== What you are asked to do ==
Word for word, restate the lines from the one holding "The width and" through the end of the data below, including both endpoints and nothing more.

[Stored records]
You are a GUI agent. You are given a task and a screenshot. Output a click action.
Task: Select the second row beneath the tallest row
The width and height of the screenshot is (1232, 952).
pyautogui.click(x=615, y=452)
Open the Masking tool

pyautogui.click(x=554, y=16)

== Result ==
The width and height of the screenshot is (1232, 952).
pyautogui.click(x=615, y=452)
Open the Masking tool

pyautogui.click(x=554, y=16)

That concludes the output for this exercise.